Rolf Stein, CEO of Advanced Plasma Power, said: “The grant highlights the important role our technology can play in producing clean biofuels from waste on a local basis, so as to help reduce the greenhouse gas emissions from both the waste management as well as transport sectors without the requirement to give over large swathes of land to growing energy crops. From an economic, environmental and social perspective it presents a real triple win.
“Our state-of-the-art process can unlock the enormous value of residual waste as a resource and provides a cost-effective means of converting such waste to fuels such as bio-methane. Our expectation is that this plant will lead the way to a new generation of ultimate recycling facilities both in the UK and around the world.”

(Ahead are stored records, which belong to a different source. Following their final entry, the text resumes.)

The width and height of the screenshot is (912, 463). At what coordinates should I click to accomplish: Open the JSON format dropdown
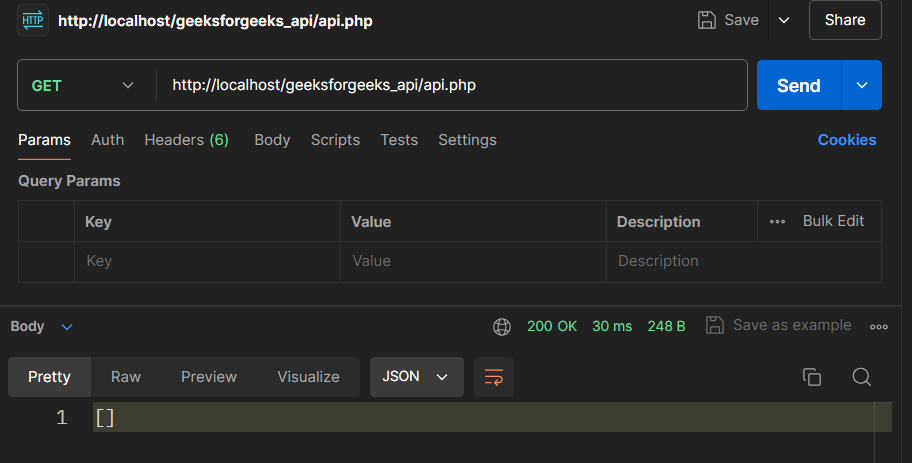[416, 377]
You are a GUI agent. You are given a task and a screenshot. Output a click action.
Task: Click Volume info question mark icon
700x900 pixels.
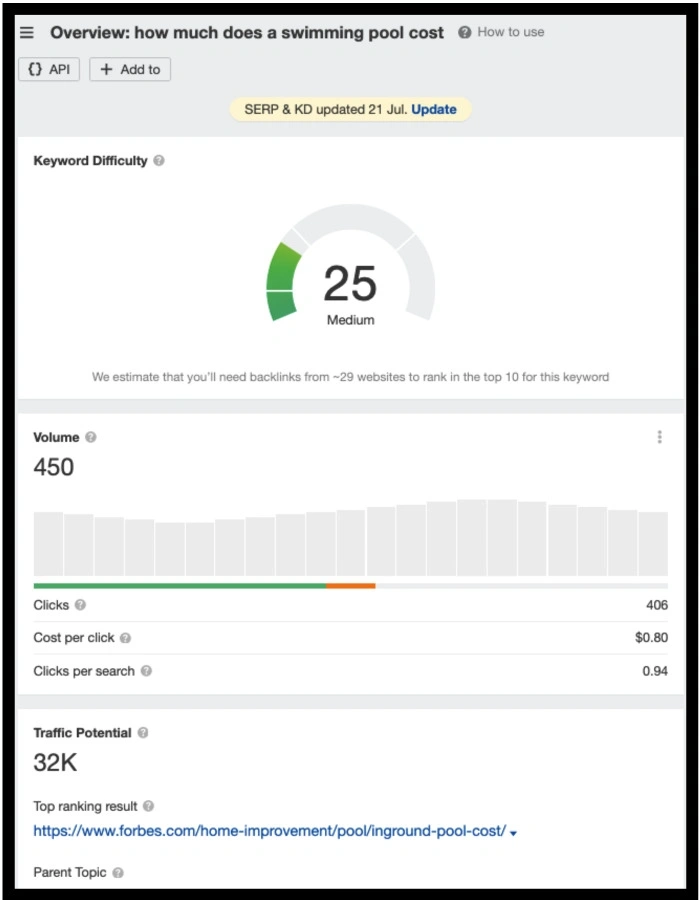point(91,437)
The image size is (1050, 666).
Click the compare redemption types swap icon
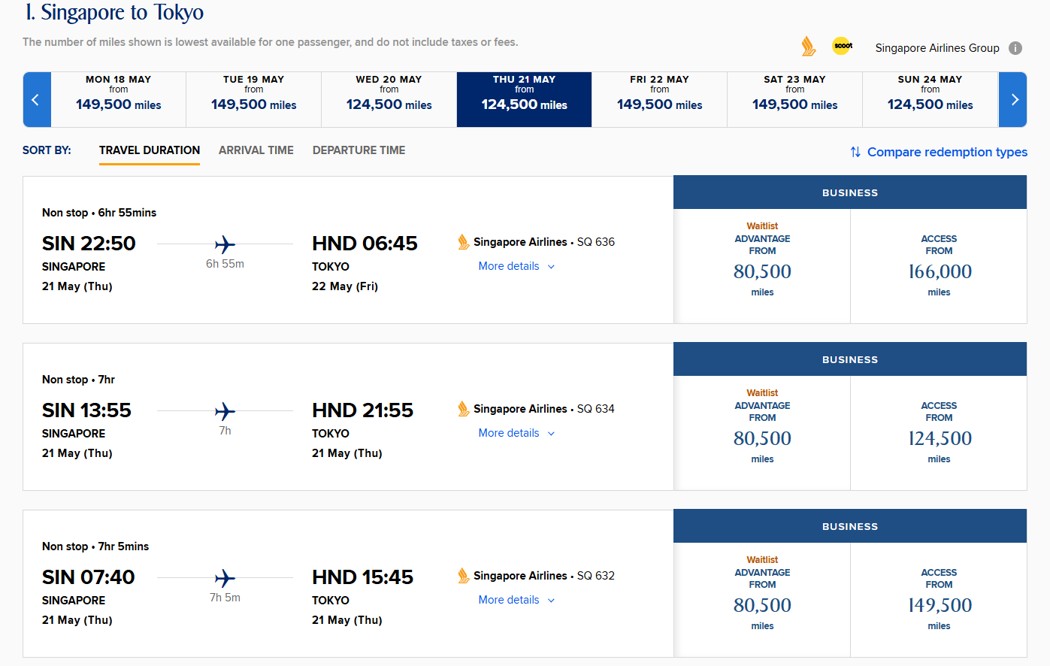click(x=855, y=152)
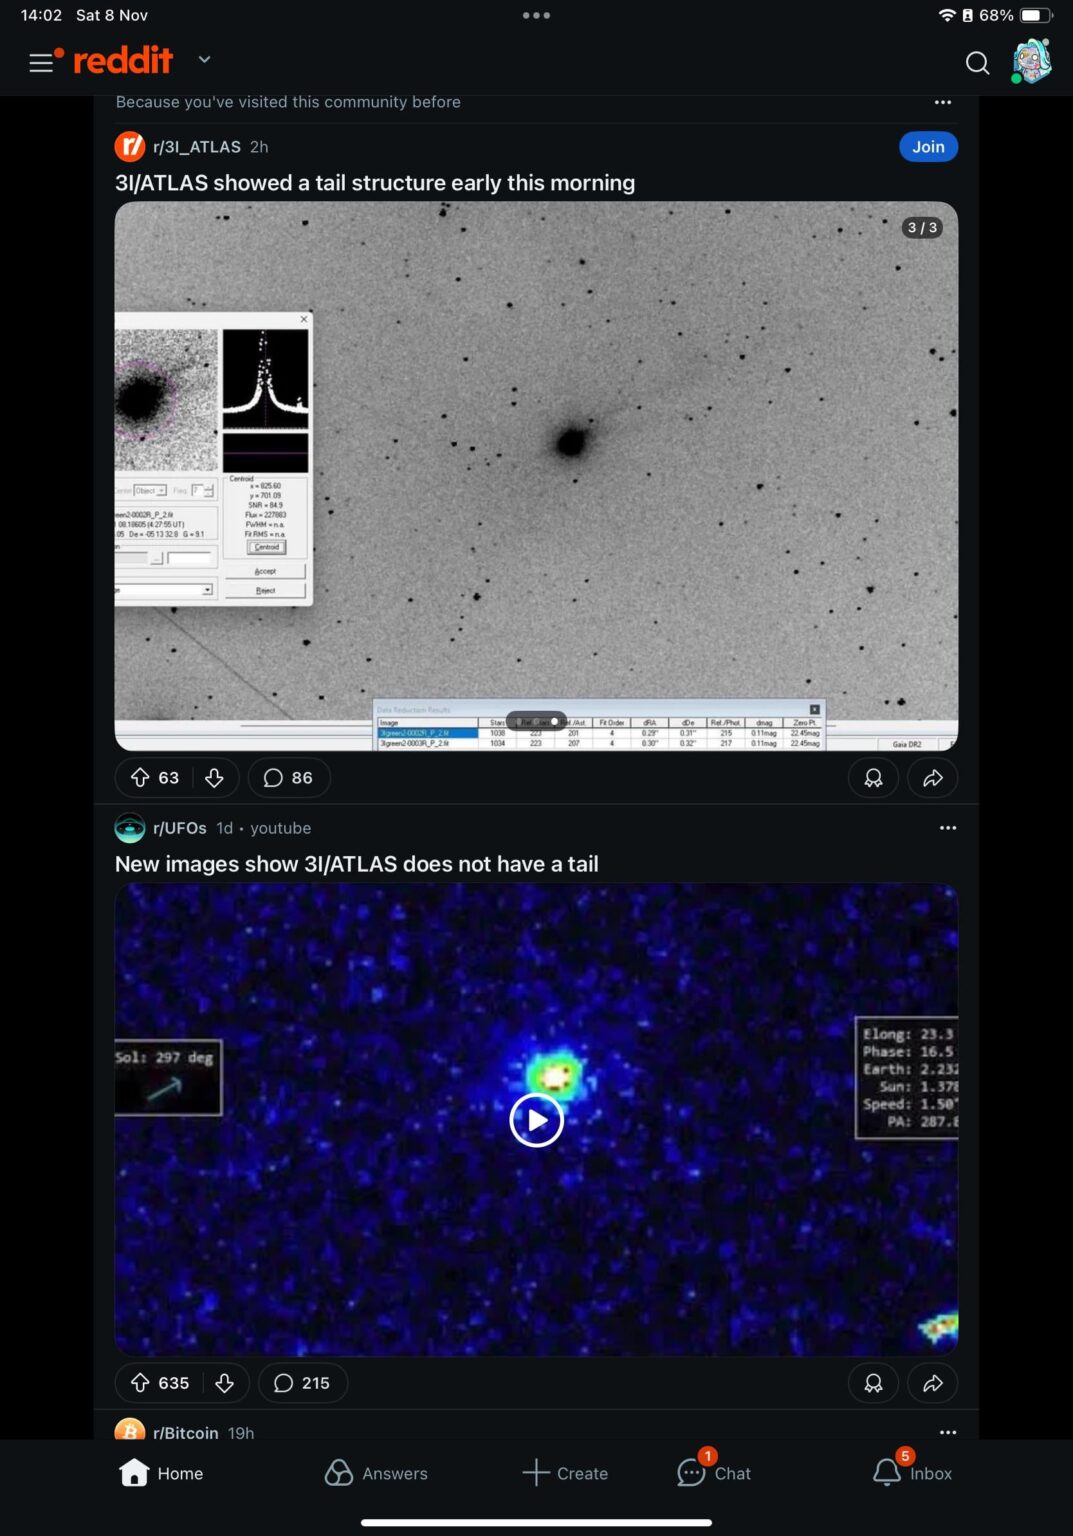Open overflow menu above the r/3I_ATLAS post
Screen dimensions: 1073x1536
[x=942, y=102]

David Parkin, Director of Network Strategy at National Grid, also commented: “We believe that the use of renewable gas as a fuel in the transport sector will play a significant role in reducing greenhouse gas emissions in the future. The benefits of using household waste to create fuel for HGVs and buses is clear; lower emissions, quieter engine noise and favourable fuel prices.”
Biomethane can be used interchangeably with natural gas in heavy goods vehicles and is significantly less carbon-intensive and less polluting than diesel. It has the potential to cut transport carbon emissions by up to 96 per cent.
Construction of the plant will begin in 2016 and the consortium has already found local customers for the product and suppliers for the feedstock. The post-recycling residual waste will be provided by a local source, and the gas produced will be used by local haulage company, Howard Tenens, and consortium partner CNG Services.
The use of gas as a transport fuel is growing in the UK. John Lewis already uses it for some heavy goods vehicles, whilst some bus services operated in Reading and Sunderland also run on the fuel.